Третий источник | страница 24



— Вот за что я люблю шампанское, так это… — Начал он, довольно улыбаясь.

Толяныч лениво плеснул рукой:

— А почему, собственно, ты звонил Мурзику, а, братан? — Слюна под воздействием шампанского перешла наконец в более-менее жидкое состояние. Толяныч плюнул и сморщился от отдачи в затылок.

— А потому. — Серега еще раз наполнил стакан и поставил пустую бутылку на пол. — Потому, что Мурзик, во-первых, живет в соседнем доме с этими твоими людоедами. Во-вторых, Мурзик — наш человек. А в-третьих, он же цыган. А кому ж, как не цыганам, во всякой чертовщине разбираться.

— А сейчас сколько?

— Чего? Шампанского? Это, брат, вполне философский вопрос.

— Времени…

— А-а-а… — следующий стакан с шипением опрокинулся в серегину глотку. — Почти четыре.

— Ночи?

— Дня.

— Как там погода?

Крот уже начал блестеть глазами:

— Да достал ты меня! Хорош в блевотине плавать — вылазь давай.

Толяныч посмотрел ванну. Ну и не такая уж блевотина, а в пене так и вообще не видно. Крот по-братски протянул ему полстакана пузырьков и янтаря. Толяныч охотно выпил:

— Не хочу. — Шампанское бродило в голове подобно паломнику в пустыне. Он поерзал, устраиваясь поудобнее. — Водка есть?

— Вылезай, сука!!! Вот, блин, огрызок — ему теперь водки подавай!!! А бабу не хочешь?

— А есть? — проявил Толяныч слабый интерес.

Состояние легкой подвешенности облегчало жизнь. Пузырьки шампанского поднимались со дна желудка — Толяныч очень хорошо представлял себе весь процесс, словно смотрел внутрь себя через узкое темно-зеленое горлышко: пузырьки уже проникали в пищевод, а дальше непостижимым образом накапливались под черепом как бы слегка щекоча мозг.

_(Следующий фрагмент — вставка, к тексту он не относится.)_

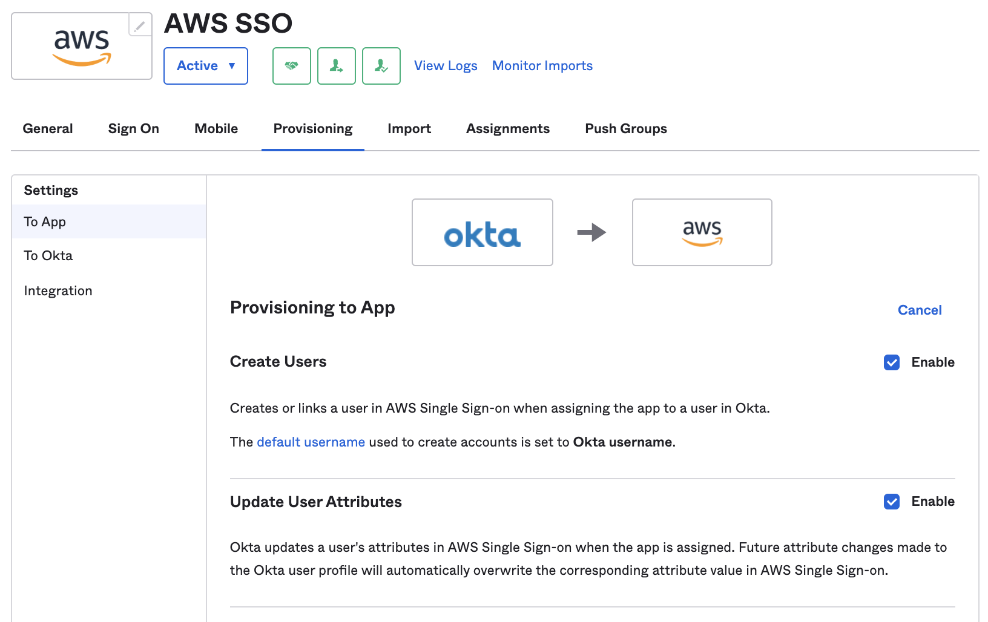The image size is (988, 622).
Task: Disable the Update User Attributes checkbox
Action: (891, 502)
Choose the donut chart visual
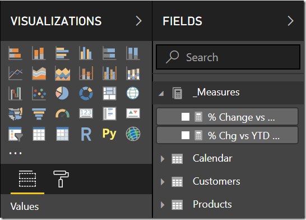This screenshot has height=220, width=306. (x=86, y=93)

Голова была легка. А если бы дирижабль надуть с помощью шампанского, он полетит?

— Вылазь, говорю. Жратва готова.

— О! Это дело! Уже иду. — Толяныч бодро вскочил — Ох, бляха-муха!!! — В голову прилила кровь, лучше б она этого не делала. Он схватился за душевой шланг, в первую очередь ища поддержки. — А все-таки, водка осталась?

— Осталась, осталась. Мойся давай — смотреть на тебя не могу.

— Не смотри. — и Толяныч сделал вид, что опять садится в пену, из которой был рожден несколько секунд назад. Не только сделал вид, но и какой-то миг был готов действительно рухнуть. — Ох… Мама! Роди обратно!

Кротельник плюнул в сердцах и, выматерив его последними словами, захлопнул дверь. Пришло пересилить себя и действительно вылезать. В коридоре сидела Матрена, завернувшись в собственный хвост и толянычевы спортивные штаны.